I have few queries regarding GATK analysis.
Objective: I want to identify the homozygous SNP and Indels between these two genotypes by mapping raw read against the reference genome.
what are the prefiltering parameter need to take care before starting the GATK pipeline?
I already removed the adapter and low-quality bases from reads, do I need to remove repetitive reads also, if yes then please suggest how to do it? What are the other pre-read filtering parameter that also I should need to look?

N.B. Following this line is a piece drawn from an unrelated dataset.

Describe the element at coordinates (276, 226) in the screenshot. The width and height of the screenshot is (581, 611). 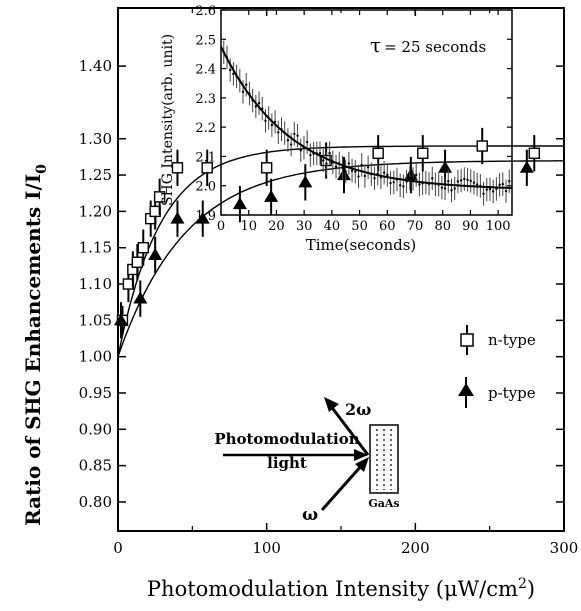
I see `inset-x-tick-label: 20` at that location.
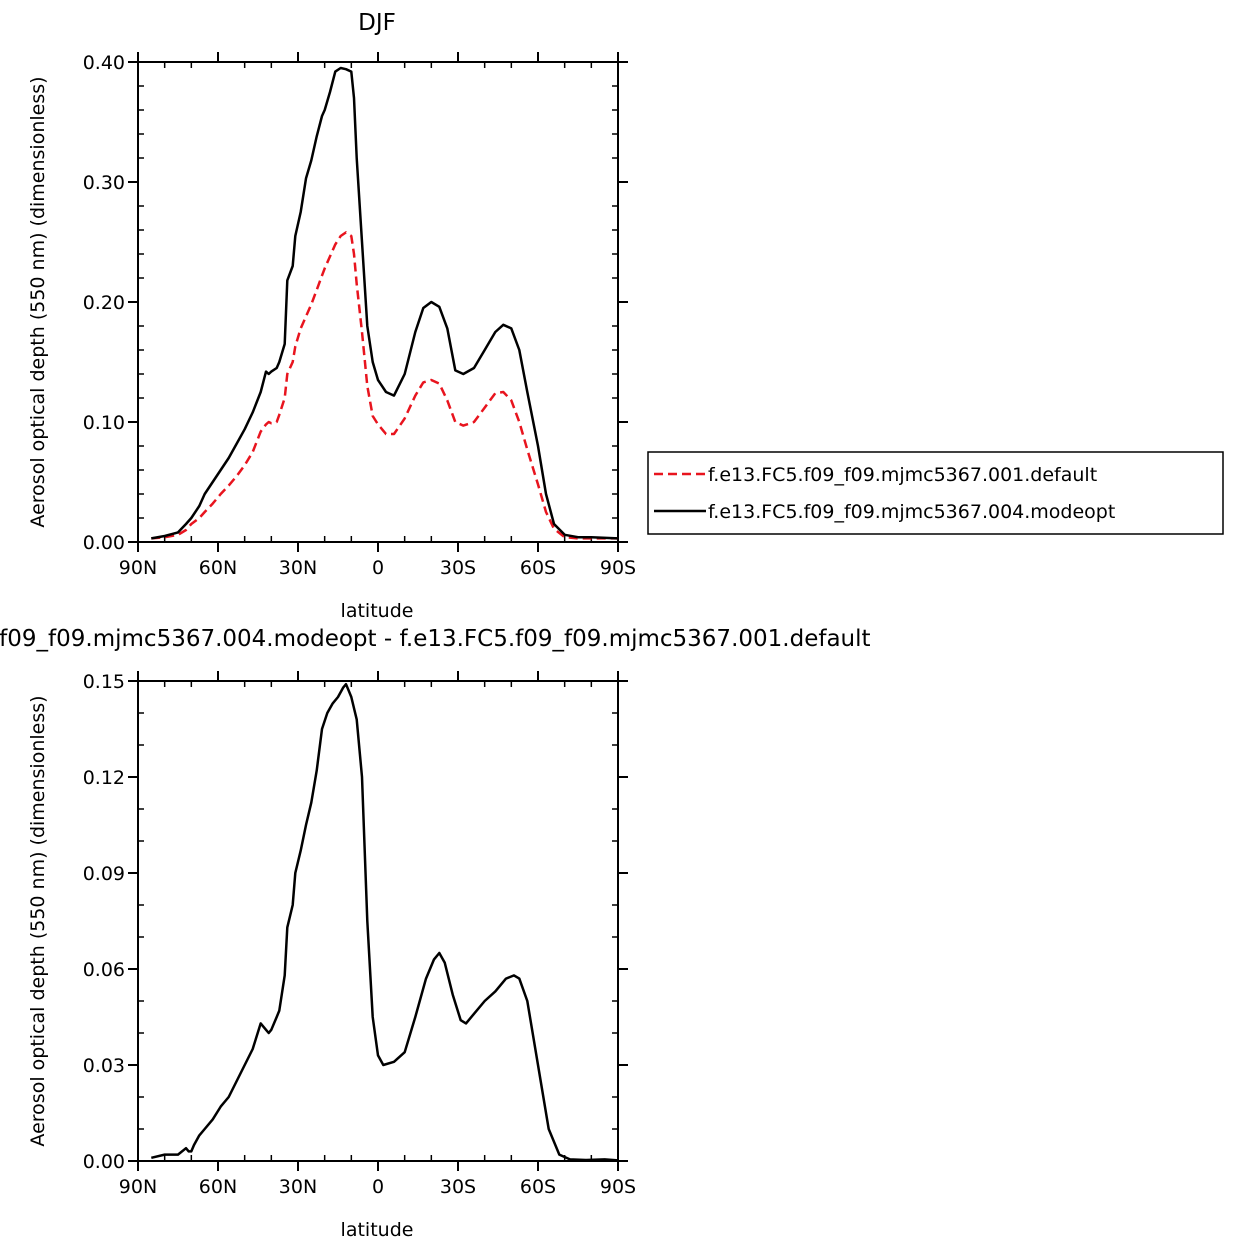 This screenshot has height=1247, width=1249. I want to click on bottom-x-tick-label: 60N, so click(218, 1187).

In GATK pipeline why we are creating sequence dictionary? where is it used? What it the role of assign read group? how do I assign read group, does it has specific feature or just any random name I can put?
Create sequence dictionary
java -jar~/bin/picard-tools-1.8.5/CreateSequenceDictionary.jar REFERENCE=reference.fasta OUTPUT=reference.dict
Align reads and assign read group
bwa mem -R “@RG\tID:FLOWCELL1.LANE1\tPL:ILLUMINA\tLB:test\tSM:PA01” reference.fasta R1.fastq.gz R2.fastq.gz > aln.sam
I have formatted your code correctly. In future use the icon shown below (after highlighting the text you want to format as code) when editing (Screenshot courtsey of @Wouter).
You are certainly boosting my citations, my supervisor will be pleased!
(but OP doesn't learn what we suggest about formatting so it's kinda useless)
If you take the time to search biostars you will find answers for all those questions.